**Consignes:**
1. D'après le texte sur les orges d'hiver, quelles sont les deux variétés les plus cultivées ?
2. Réécrivez plus brièvement le paragraphe du texte sur les orges d'hiver qui commence par « A partir de novembre » en conservant ses faits principaux.

**Texte du document:**
##############################

Au cours de la campagne 2015–2016, les orges d’hiver, d’abord sur une tendance prometteuse jusqu’à la fin du mois d’avril, ont vu leur rendement progressivement se dégrader en fin de printemps jusqu’au début de l’été sous l’effet du froid, de la pluviosité et du manque d’ensoleillement. Ces mauvaises conditions climatiques de fin de cycle ont également affecté la qualité des orges brassicoles : calibrages modestes et teneurs en protéines élevées imposent aux acteurs de l’aval un travail approfondi sur les grains. Sur ce marché spécifique, ce constat ne permet néanmoins pas encore d’avoir une vue précise de la situation globale, très dépendante des résultats de rendements et de la qualité des orges de printemps. Enfin, les PS sont corrects dans le grand Ouest mais assez faibles ailleurs.

Acte I : tout va très bien jusqu’à la mise en place des peuplements d’épis

Base de la réussite d’une orge d’hiver : s’implanter tôt en bonnes conditions. Après plusieurs automnes au climat chaotique, la majorité des semis sont réalisés précocement puis lèvent dans la foulée grâce à un retour des pluies et sous un régime de températures douces. Les conditions sont réunies pour réaliser des désherbages précoces avec des produits racinaires.

Les pucerons d’automne, vecteurs de la jaunisse nanisante, sont présents, durablement semble-t-il, en particulier dans l’ouest et le centre de la France.

A partir de novembre, les températures sont très douces. En conséquence, le tallage est abondant et le stade épi 1 cm arrive tôt dès les premiers jours de mars dans les situations précoces. Que ce soit courant tallage comme au stade épi 1 cm, il pleut suffisamment pour que les apports d’engrais azotés soient bien valorisés.

Puis la montaison s’engage sous un climat qui se refroidit, avec de fortes gelées fin avril dans l’Est, et sous un régime de pluies fréquentes. En conséquence, la montaison s’éternise mais reste favorable à la mise en place de peuplements épis non limitants dans tous les milieux.

Après avoir enregistré une avance d’une dizaine de jours sur la normale au stade épi 1 cm, les orges d’hiver finissent par épier avec autant de retard. Ces conditions sont très favorables au développement de la rhynchosporiose, d’autant plus que les deux variétés les plus cultivées, Etincel et Isocel, y sont particulièrement sensibles.

##############################

**Données répertoriées:**
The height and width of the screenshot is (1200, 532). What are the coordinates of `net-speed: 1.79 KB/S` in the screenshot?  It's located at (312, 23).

##############################

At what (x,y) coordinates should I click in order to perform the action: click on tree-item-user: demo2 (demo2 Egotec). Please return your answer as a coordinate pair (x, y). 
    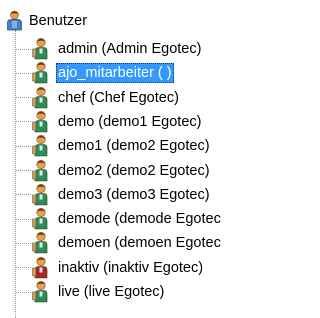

##############################

**Corrigés:**
1. Etincel et Isocel.

2. Dès novembre, les températures très douces favorisent un tallage abondant. Elles entraînent aussi un stade épi 1 cm précoce, atteint dès début mars dans les situations précoces. Les pluies sont suffisantes au tallage comme à épi 1 cm, ce qui permet une bonne valorisation des engrais azotés.